(Saved data entries)
☆ ☆ ☆
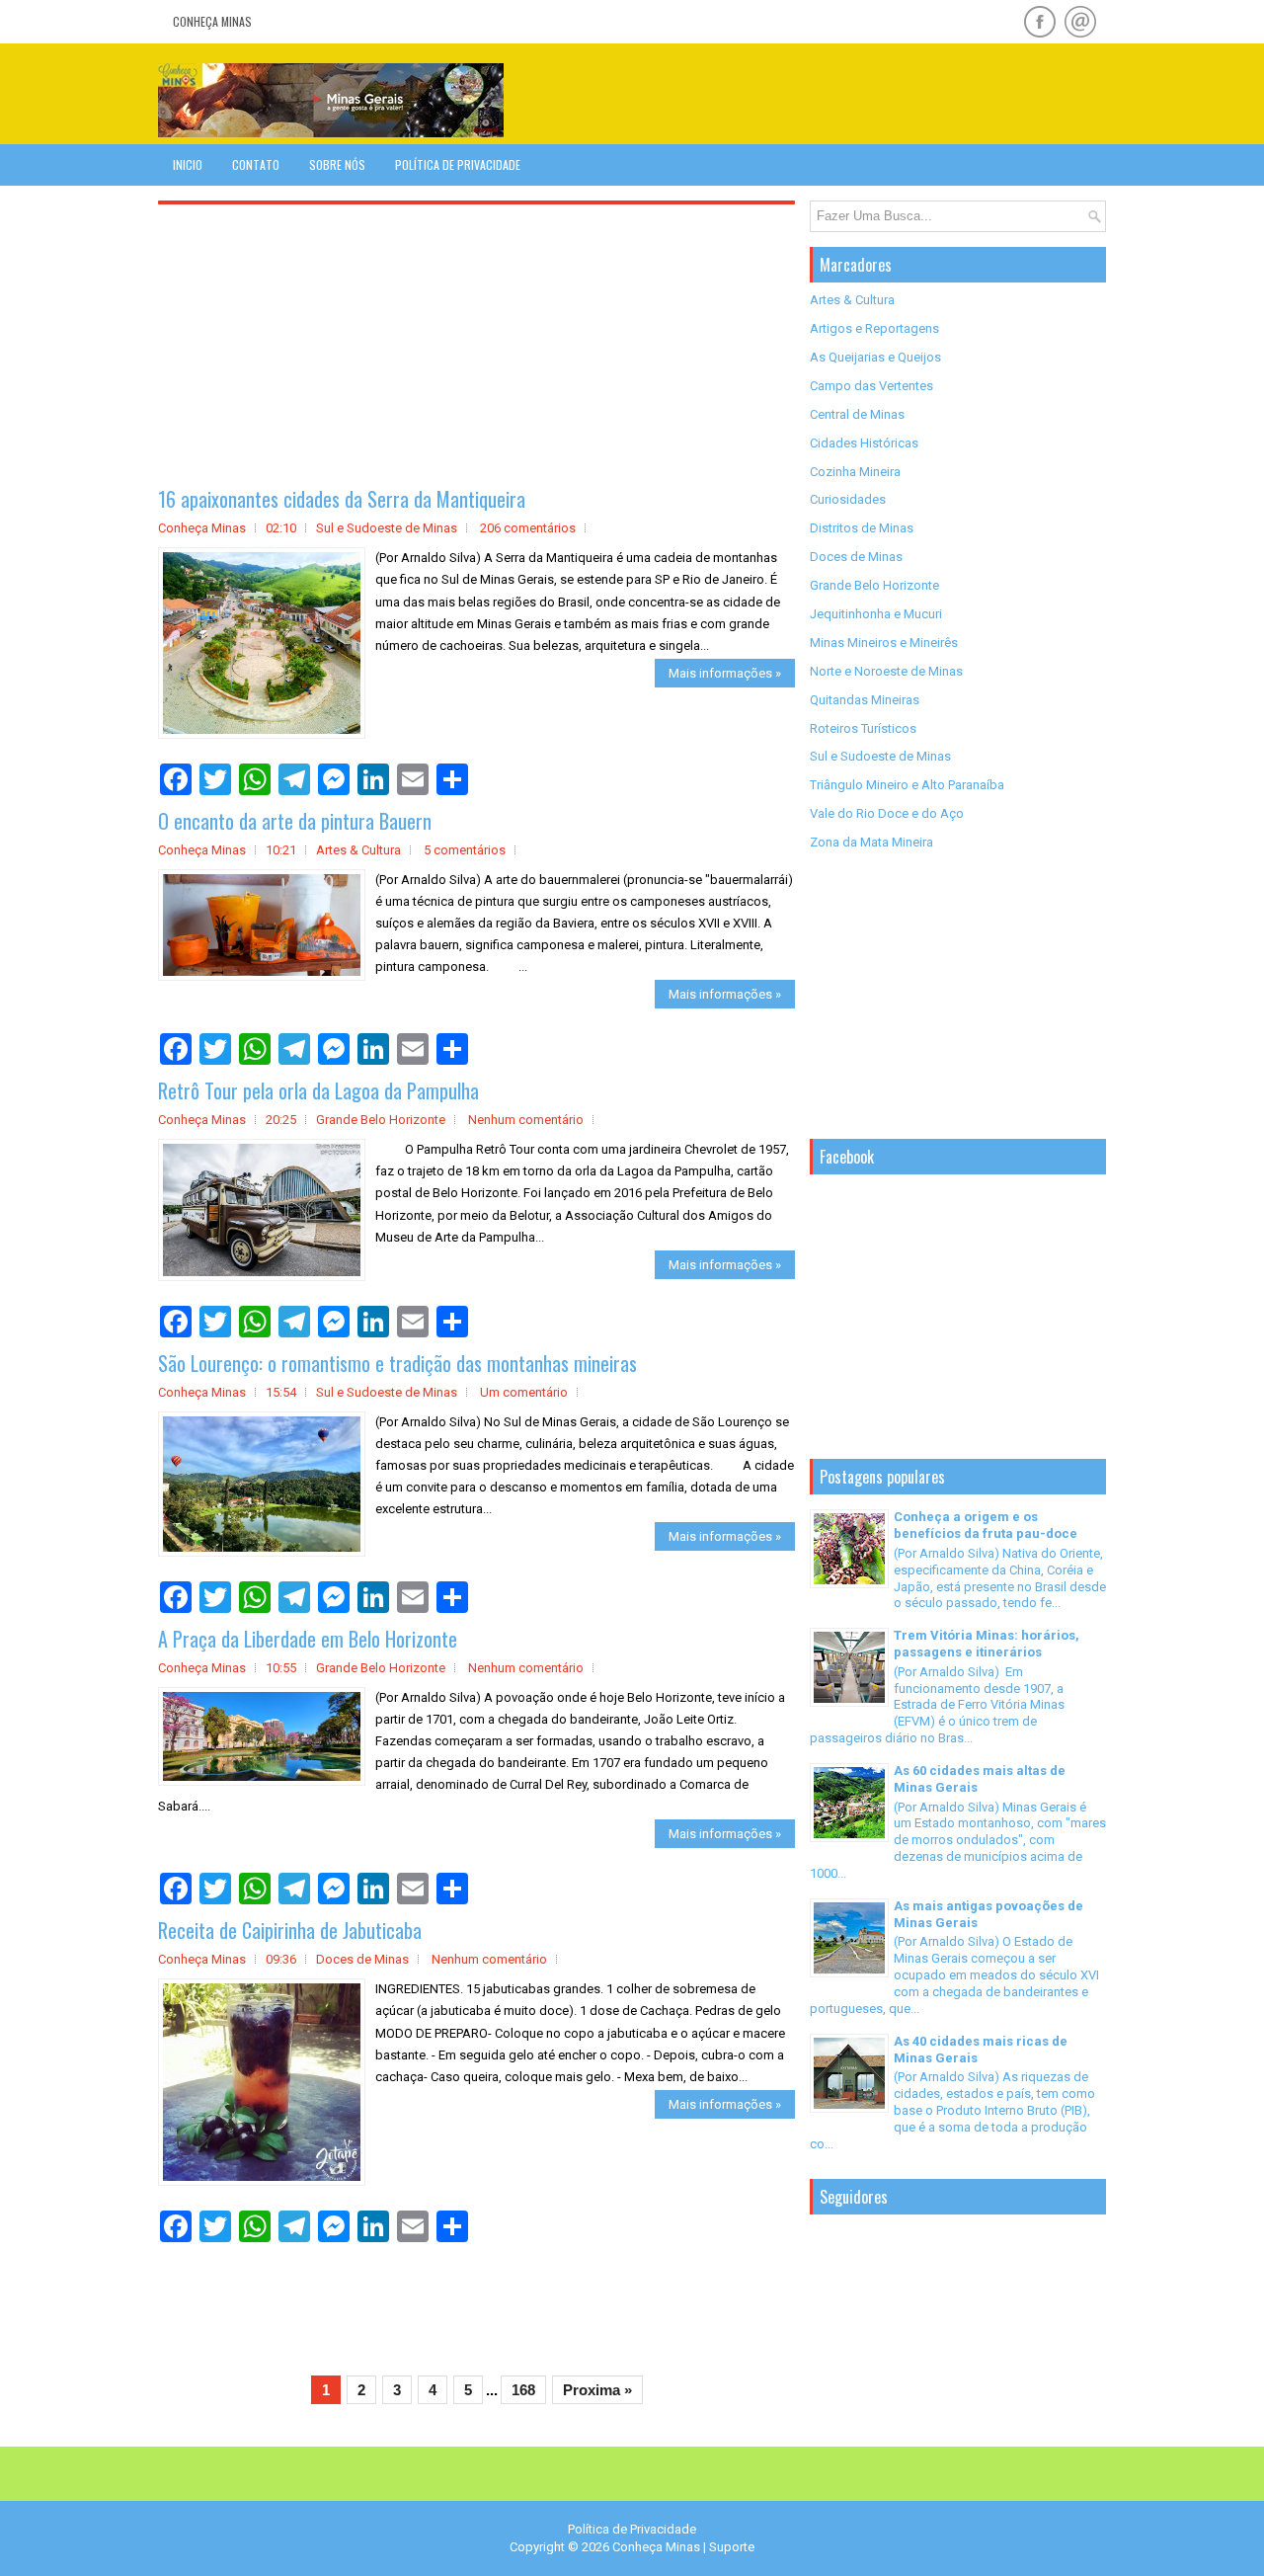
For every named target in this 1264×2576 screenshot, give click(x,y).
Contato (255, 164)
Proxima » (597, 2389)
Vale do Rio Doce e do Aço (887, 813)
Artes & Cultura (358, 850)
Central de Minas (857, 414)
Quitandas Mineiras (864, 699)
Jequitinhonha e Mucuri (876, 613)
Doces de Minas (362, 1959)
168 (523, 2389)
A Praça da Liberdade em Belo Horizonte (307, 1639)
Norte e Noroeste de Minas (886, 671)
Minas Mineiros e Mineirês (884, 642)
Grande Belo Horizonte (380, 1119)
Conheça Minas (212, 21)
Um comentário (524, 1392)
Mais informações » (725, 673)
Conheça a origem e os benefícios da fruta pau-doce (985, 1525)
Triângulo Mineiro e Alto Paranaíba (907, 784)
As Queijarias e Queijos (875, 357)
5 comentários (465, 850)
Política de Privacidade (457, 164)
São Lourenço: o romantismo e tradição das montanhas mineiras (397, 1363)
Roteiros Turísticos (863, 728)
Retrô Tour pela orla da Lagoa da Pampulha (318, 1090)
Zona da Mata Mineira (871, 842)
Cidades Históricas (864, 443)
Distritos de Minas (861, 528)
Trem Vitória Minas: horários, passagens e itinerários (986, 1643)
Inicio (187, 164)
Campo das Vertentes (871, 385)
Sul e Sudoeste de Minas (386, 528)
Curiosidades (848, 499)
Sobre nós (337, 164)
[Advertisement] (875, 92)
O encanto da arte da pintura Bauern (295, 821)
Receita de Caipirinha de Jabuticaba (290, 1930)
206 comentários (528, 528)
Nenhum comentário (526, 1119)
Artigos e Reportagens (874, 328)
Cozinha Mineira (855, 471)
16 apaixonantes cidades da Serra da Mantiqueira (341, 499)
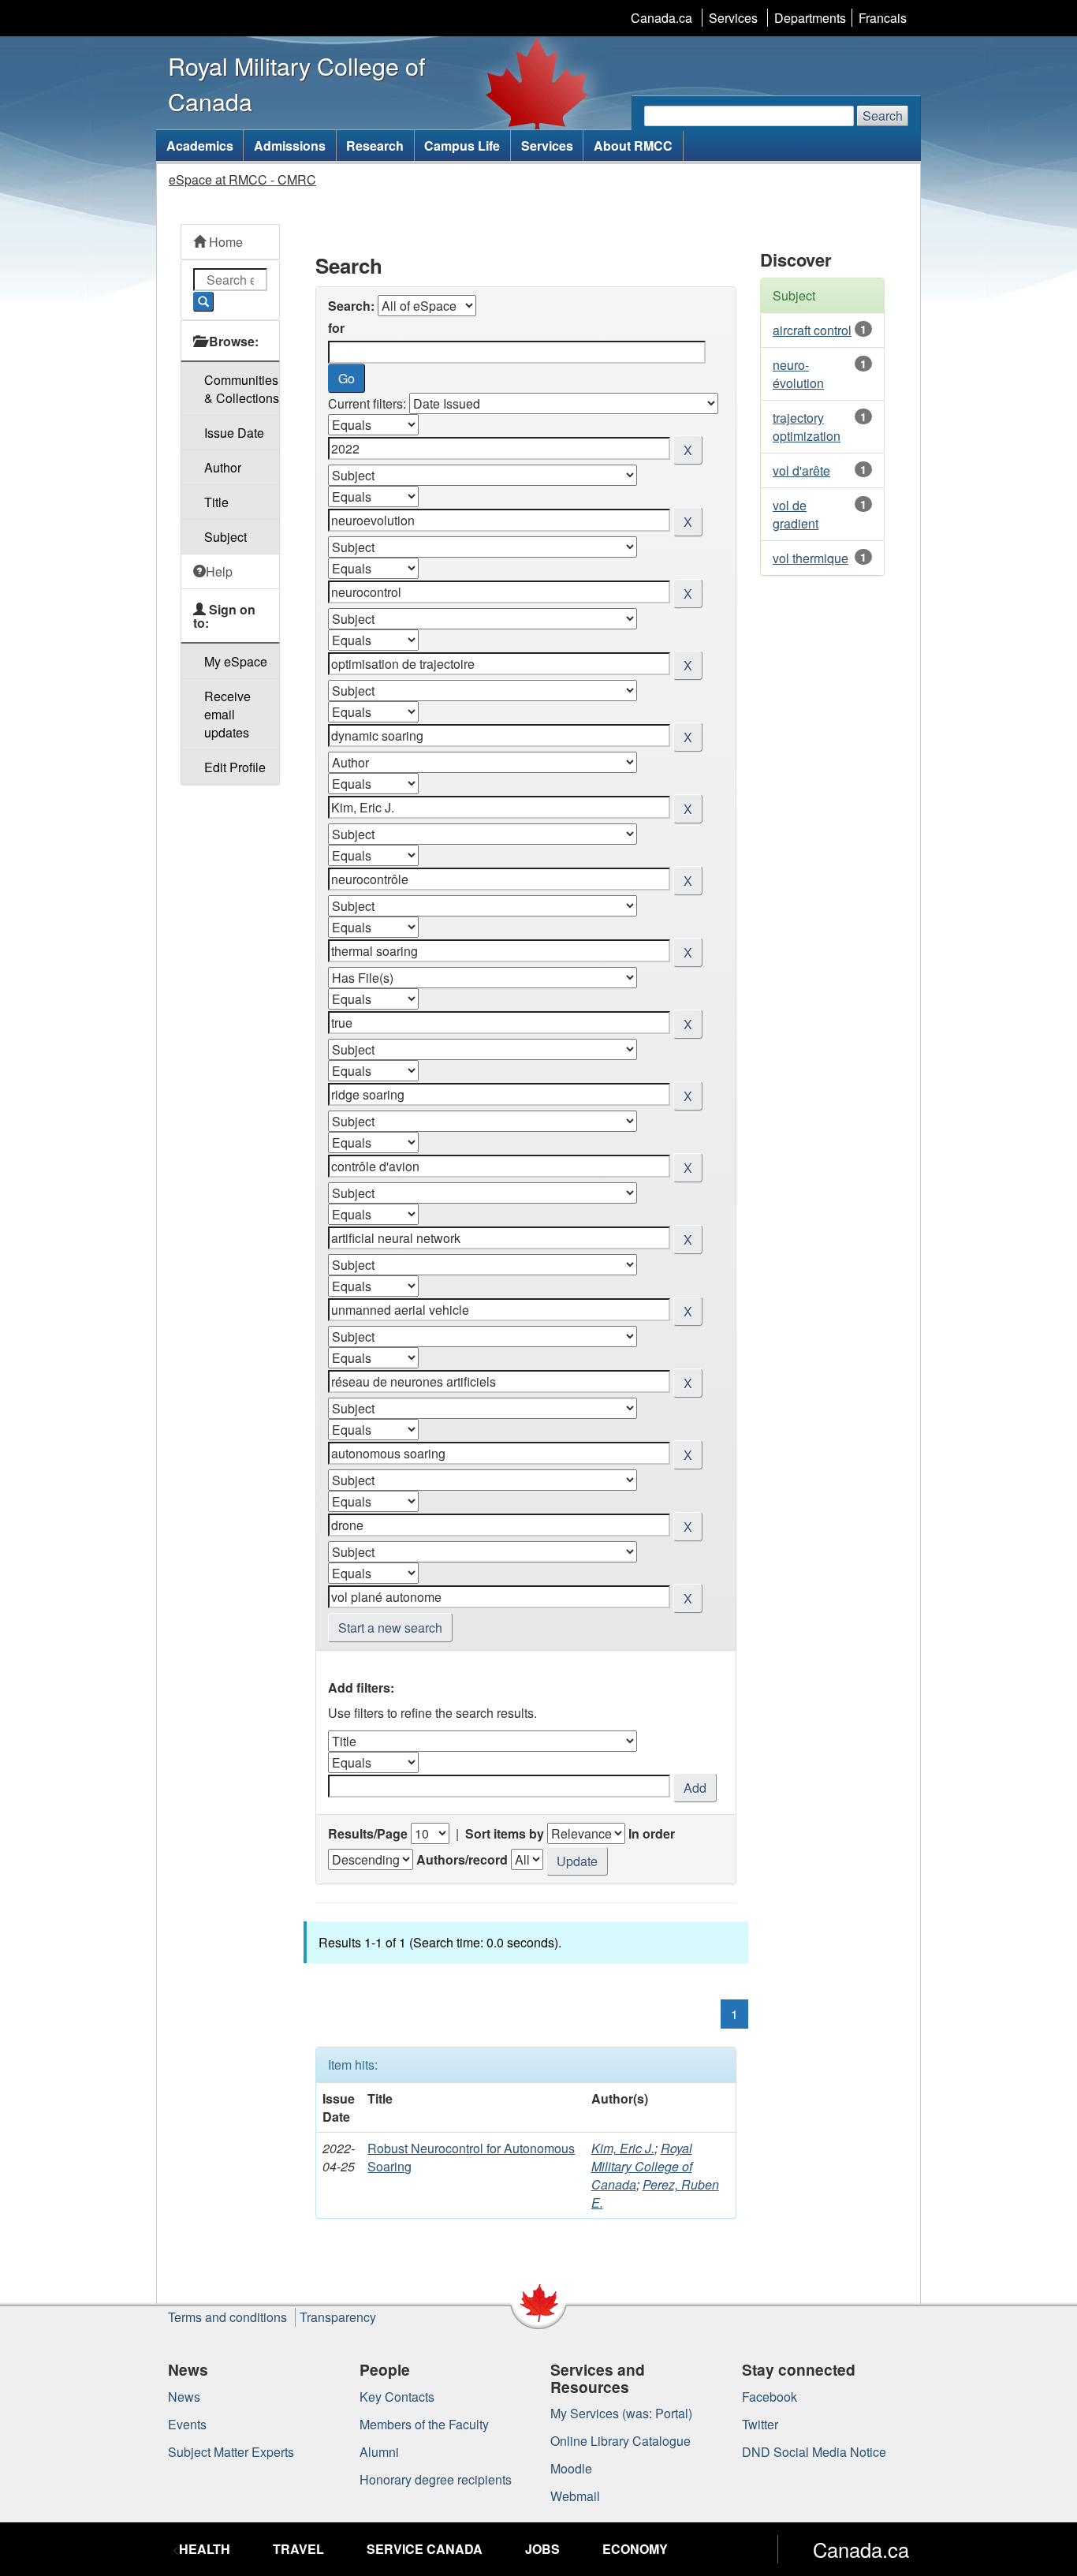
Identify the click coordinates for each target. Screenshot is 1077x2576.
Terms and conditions (227, 2317)
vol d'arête (801, 470)
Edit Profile (235, 767)
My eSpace (235, 661)
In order (651, 1833)
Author (222, 467)
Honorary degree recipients (436, 2479)
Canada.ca (661, 18)
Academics (199, 145)
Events (187, 2424)
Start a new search (390, 1627)
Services (733, 18)
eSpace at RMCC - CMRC (242, 179)
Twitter (760, 2424)
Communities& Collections (241, 389)
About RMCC (633, 145)
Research (375, 145)
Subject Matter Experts (231, 2452)
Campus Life (462, 145)
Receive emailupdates (227, 714)
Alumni (379, 2452)
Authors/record (462, 1859)
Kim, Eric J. (622, 2148)
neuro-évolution (798, 374)
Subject (225, 537)
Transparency (338, 2317)
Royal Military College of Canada (641, 2166)
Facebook (769, 2396)
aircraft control (812, 330)
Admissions (290, 145)
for (336, 328)
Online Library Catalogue (620, 2441)
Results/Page (368, 1833)
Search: (351, 306)
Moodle (571, 2468)
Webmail (575, 2496)
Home (224, 242)
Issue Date (234, 433)
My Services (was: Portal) (621, 2413)
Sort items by (504, 1833)
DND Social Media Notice (814, 2452)
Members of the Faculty (424, 2424)
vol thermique (810, 558)
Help (219, 571)
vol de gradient (795, 514)
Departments (810, 18)
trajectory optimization (806, 427)
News (184, 2396)
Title (216, 502)
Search (883, 115)
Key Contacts (397, 2396)
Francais (883, 18)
☆ ☆ ☆
Assignment:
The answer must be the line containing "Sort items by (504, 1833)" and every line after it through the last line of the records above, repeated exactly.

Finished exercise:
Sort items by (504, 1833)
DND Social Media Notice (814, 2452)
Members of the Faculty (424, 2424)
vol thermique (810, 558)
Help (219, 571)
vol de gradient (795, 514)
Departments (810, 18)
trajectory optimization (806, 427)
News (184, 2396)
Title (216, 502)
Search (883, 115)
Key Contacts (397, 2396)
Francais (883, 18)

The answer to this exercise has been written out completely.